Lord Avery bristled. ‘This is no laughing matter! My honour, and my wife’s, has been destroyed.’ He looked thoughtfully at Charles. ‘I know that there are those in the Party who believe in your transformation. The rake reformed.’ He snorted. ‘I know your history, and today’s work smacks of it. Blatant. Insulting. Just like your soft-hearted politics. It’s bad enough to side with the unwashed masses against your own kind in the Lords, but this! Unforgivable is what I call it, and so will many a Tory, after I am through with you.’ He marched to the door and paused on the threshold. ‘If your whereabouts last night are uncertain, then tomorrow morning’s will be assured.’

The echo of the slamming door was much quieter on this side. Charles looked away and began to pace, from the sidebar to the crackling fire, then away to the full wall of books.
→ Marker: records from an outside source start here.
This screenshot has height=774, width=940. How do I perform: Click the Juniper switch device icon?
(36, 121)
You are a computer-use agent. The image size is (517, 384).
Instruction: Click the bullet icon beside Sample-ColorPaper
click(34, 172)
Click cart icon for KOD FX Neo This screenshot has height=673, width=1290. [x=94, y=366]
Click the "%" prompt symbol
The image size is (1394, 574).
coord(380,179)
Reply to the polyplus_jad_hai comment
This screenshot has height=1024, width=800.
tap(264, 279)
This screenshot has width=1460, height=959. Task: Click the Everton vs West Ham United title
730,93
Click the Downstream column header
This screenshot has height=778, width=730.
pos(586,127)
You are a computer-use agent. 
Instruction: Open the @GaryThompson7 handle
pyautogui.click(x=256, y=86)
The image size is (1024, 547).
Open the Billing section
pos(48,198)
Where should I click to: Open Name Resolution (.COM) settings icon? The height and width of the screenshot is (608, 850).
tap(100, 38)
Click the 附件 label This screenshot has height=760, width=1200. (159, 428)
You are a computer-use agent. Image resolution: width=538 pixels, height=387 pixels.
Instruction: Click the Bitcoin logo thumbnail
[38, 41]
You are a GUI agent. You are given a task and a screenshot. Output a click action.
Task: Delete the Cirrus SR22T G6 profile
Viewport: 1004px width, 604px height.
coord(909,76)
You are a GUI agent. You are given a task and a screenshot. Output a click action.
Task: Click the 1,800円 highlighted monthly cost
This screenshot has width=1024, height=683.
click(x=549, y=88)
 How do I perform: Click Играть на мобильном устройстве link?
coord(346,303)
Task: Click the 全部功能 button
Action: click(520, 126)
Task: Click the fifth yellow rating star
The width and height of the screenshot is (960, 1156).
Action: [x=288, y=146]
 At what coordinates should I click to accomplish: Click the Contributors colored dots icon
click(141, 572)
He couldn’t bear to look upon his father’s portrait above the mantel.

‘I’m sorry, Charles.’ Jack’s tone was quiet, careful. ‘God knows I don’t understand it, but I do know how important your political interests have become to you.’

Charles nodded again and drank. He crossed to the window and watched as the rain began to come down in sheets.

‘Throw me a bone, would you? I’m trying to play the supportive brother here.’ Jack rose and came to stand behind him.

‘He’ll check your story and find that it’s true. After that it’s only a piece in a scandal rag. Is it really so bad?’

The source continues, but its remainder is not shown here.